:: Texte source
A. Référence de la décision
- Cour de cassation, Chambre commerciale financière et économique
- Ordonnance du 18 Janvier 2017
- Numéro d’inscription au répertoire général : S1513392 (et 1 autre)
B. Parties
- Demanderesse : Société Générale
- Défendeur : Monsieur [R] [P]
C. Contexte et objet de la décision
- Litige relatif à la responsabilité de la Société Générale dans la rupture de crédits accordés à des sociétés appartenant à Monsieur [P].
- Interrogation sur les conséquences de cette rupture qui a conduit à l’ouverture de procédures collectives pour les sociétés du groupe [P].
D. Moyens des parties
- Pour Monsieur [P] :
- Assertion d’une perte de chance de céder ses actions à leur valeur réelle, en raison de la faute de la banque.
- Réclamation de réparation pour avoir été contraint d’engager son patrimoine personnel en tant que caution.
- Pour la Société Générale :
- Contestation sur la réalité de la faute et la causalité entre la rupture de crédits et la cessation des paiements.
- Argument selon lequel le préjudice invoqué par Monsieur [P] ne diffère pas de celui des créanciers.
E. Réponse de la Cour
- La Cour de cassation a cassé l’arrêt de la cour d’appel, stipulant que :
- Le préjudice de Monsieur [P] lié à la perte de chance de céder ses actions est indépendant et personnel.
- Reconnaissance de sa qualité à agir en réparation pour ce préjudice.
- Seule la société mère ou son représentant est en droit d’agir pour le préjudice collectif des créanciers.
F. Conclusion
- Annulation de l’arrêt de la cour d’appel.
- Renvoi de l’affaire devant une autre formation de la cour d’appel de Paris.
- Condamnation de la Société Générale aux dépens.
::::
__Consignes de la tâche__:
Extrayez du texte source, sans rien y changer, le passage qui commence aux mots « - Réclamation de » et s'arrête après les mots « la cour d’appel. ». Appuyez-vous uniquement sur le texte source.
:: Extraits de données
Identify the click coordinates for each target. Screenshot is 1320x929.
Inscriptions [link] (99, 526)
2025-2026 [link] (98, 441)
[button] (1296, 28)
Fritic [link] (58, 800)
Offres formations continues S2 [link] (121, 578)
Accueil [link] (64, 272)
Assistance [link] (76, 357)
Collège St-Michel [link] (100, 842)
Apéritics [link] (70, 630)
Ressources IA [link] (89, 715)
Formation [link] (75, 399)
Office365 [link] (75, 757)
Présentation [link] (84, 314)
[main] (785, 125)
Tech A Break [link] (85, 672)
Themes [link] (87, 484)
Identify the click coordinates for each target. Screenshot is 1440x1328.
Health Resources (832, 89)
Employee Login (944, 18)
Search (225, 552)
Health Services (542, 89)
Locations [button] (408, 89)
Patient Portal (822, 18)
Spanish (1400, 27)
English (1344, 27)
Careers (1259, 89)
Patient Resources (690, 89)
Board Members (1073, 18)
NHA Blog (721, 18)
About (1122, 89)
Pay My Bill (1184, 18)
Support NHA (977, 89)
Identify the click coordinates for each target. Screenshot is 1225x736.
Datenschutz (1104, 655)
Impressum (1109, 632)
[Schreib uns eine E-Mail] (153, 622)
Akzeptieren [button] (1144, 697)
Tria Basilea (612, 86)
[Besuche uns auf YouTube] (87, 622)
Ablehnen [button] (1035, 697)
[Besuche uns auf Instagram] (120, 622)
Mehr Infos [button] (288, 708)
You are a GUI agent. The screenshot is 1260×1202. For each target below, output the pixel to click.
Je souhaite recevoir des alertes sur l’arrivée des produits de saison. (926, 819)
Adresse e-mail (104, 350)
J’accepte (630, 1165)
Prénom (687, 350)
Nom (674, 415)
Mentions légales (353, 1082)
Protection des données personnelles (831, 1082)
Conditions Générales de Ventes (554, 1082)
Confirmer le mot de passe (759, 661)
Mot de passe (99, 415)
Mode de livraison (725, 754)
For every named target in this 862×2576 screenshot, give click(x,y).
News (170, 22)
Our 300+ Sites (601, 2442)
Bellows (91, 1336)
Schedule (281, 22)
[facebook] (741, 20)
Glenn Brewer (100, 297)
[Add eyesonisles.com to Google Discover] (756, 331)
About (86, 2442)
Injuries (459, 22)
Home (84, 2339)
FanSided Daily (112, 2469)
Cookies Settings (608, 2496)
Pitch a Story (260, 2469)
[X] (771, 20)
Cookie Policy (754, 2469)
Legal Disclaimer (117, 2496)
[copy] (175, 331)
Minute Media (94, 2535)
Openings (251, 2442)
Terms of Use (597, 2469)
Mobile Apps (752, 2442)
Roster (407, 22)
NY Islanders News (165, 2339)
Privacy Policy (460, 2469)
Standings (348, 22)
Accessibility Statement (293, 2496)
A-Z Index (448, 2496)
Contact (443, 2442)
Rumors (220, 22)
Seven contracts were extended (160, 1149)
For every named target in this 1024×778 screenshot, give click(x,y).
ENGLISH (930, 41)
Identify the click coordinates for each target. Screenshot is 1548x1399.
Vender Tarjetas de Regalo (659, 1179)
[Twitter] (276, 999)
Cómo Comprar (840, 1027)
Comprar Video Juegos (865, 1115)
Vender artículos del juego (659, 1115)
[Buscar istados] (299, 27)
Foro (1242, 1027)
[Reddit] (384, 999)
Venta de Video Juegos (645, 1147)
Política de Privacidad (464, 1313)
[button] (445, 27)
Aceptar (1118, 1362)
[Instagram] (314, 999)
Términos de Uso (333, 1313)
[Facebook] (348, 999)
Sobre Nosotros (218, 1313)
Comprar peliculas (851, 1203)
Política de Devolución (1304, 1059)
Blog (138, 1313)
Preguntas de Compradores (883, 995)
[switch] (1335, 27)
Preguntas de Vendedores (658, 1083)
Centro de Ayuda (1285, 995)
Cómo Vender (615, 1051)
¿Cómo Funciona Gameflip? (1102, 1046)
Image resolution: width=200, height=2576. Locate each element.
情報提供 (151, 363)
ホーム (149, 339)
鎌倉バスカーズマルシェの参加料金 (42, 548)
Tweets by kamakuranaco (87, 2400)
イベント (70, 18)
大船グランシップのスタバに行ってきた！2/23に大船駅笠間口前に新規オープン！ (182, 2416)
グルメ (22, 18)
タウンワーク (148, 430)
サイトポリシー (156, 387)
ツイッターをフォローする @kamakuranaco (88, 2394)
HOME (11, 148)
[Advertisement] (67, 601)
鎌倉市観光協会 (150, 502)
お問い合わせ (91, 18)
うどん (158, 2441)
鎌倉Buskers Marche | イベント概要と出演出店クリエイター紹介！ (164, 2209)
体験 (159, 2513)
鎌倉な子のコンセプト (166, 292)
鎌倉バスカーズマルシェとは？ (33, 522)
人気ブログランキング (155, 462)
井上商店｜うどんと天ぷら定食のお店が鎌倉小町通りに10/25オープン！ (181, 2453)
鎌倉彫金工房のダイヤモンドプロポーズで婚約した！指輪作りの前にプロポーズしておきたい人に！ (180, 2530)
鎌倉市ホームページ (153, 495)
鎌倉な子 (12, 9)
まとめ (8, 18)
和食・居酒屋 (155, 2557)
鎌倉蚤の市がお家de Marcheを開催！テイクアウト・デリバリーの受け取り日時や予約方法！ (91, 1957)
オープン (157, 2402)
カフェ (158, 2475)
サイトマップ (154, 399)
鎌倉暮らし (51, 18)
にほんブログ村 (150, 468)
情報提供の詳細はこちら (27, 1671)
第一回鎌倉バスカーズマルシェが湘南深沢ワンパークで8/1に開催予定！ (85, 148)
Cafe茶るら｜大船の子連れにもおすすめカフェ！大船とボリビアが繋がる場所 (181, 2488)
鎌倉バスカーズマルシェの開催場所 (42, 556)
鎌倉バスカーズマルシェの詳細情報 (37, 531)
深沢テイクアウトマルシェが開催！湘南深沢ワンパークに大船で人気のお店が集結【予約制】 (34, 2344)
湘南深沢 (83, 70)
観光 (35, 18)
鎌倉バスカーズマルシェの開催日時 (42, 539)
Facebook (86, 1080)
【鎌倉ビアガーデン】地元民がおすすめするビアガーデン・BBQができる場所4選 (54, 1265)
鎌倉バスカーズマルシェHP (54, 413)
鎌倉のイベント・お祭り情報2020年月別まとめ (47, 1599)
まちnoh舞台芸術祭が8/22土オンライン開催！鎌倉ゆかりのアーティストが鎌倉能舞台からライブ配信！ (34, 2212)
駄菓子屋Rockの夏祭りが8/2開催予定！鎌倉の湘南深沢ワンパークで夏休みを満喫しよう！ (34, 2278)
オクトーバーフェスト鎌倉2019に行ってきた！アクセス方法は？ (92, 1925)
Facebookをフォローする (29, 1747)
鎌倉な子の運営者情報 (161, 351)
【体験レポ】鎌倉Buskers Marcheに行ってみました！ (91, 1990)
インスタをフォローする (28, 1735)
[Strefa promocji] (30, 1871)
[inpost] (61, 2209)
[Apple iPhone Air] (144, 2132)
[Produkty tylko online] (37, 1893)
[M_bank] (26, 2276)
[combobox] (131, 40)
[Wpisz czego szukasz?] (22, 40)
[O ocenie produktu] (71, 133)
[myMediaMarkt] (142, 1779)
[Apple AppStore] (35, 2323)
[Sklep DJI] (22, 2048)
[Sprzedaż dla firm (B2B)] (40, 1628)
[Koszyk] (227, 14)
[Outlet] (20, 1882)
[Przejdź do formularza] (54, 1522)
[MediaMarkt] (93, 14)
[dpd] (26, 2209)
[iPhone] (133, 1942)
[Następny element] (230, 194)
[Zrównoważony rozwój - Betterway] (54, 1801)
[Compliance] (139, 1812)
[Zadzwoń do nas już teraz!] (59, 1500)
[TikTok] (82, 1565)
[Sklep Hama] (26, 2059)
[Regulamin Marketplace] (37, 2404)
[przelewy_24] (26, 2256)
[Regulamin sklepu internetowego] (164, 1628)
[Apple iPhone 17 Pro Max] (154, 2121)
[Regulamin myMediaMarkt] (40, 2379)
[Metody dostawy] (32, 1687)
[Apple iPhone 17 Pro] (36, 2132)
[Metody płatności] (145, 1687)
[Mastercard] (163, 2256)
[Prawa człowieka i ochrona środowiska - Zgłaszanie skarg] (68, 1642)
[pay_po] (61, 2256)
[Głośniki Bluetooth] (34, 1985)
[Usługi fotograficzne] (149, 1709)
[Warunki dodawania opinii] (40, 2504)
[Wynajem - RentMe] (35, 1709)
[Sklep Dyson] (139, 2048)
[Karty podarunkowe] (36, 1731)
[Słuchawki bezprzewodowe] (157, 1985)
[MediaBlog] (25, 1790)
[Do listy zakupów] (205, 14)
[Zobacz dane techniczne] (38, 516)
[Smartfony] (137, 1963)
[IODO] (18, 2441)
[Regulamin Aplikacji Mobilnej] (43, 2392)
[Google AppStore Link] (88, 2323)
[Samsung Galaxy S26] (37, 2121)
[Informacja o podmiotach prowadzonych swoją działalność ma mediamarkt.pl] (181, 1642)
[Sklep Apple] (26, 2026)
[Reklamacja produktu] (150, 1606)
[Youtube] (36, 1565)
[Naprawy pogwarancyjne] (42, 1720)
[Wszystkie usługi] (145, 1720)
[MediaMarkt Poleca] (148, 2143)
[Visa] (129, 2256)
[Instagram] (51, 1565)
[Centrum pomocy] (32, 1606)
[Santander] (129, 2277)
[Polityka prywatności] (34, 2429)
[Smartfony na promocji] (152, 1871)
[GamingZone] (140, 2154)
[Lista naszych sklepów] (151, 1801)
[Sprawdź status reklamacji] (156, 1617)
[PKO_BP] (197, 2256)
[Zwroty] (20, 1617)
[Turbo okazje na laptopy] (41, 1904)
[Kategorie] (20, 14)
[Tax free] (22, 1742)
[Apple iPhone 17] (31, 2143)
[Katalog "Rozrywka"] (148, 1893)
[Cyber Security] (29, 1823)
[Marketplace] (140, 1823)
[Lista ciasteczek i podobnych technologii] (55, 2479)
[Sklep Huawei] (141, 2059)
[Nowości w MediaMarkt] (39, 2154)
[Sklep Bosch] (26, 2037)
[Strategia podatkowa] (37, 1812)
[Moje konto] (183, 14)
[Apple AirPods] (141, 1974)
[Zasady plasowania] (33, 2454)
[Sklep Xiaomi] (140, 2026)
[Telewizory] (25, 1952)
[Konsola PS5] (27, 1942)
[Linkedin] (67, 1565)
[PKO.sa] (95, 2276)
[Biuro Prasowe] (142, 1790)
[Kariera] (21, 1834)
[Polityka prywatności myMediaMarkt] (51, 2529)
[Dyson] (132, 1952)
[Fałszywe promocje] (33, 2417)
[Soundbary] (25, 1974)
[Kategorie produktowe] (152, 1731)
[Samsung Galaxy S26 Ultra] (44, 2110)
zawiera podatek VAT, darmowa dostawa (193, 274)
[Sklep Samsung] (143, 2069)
::::
__Résultat attendu__:
- Réclamation de réparation pour avoir été contraint d’engager son patrimoine personnel en tant que caution.
- Pour la Société Générale :
- Contestation sur la réalité de la faute et la causalité entre la rupture de crédits et la cessation des paiements.
- Argument selon lequel le préjudice invoqué par Monsieur [P] ne diffère pas de celui des créanciers.
E. Réponse de la Cour
- La Cour de cassation a cassé l’arrêt de la cour d’appel, stipulant que :
- Le préjudice de Monsieur [P] lié à la perte de chance de céder ses actions est indépendant et personnel.
- Reconnaissance de sa qualité à agir en réparation pour ce préjudice.
- Seule la société mère ou son représentant est en droit d’agir pour le préjudice collectif des créanciers.
F. Conclusion
- Annulation de l’arrêt de la cour d’appel.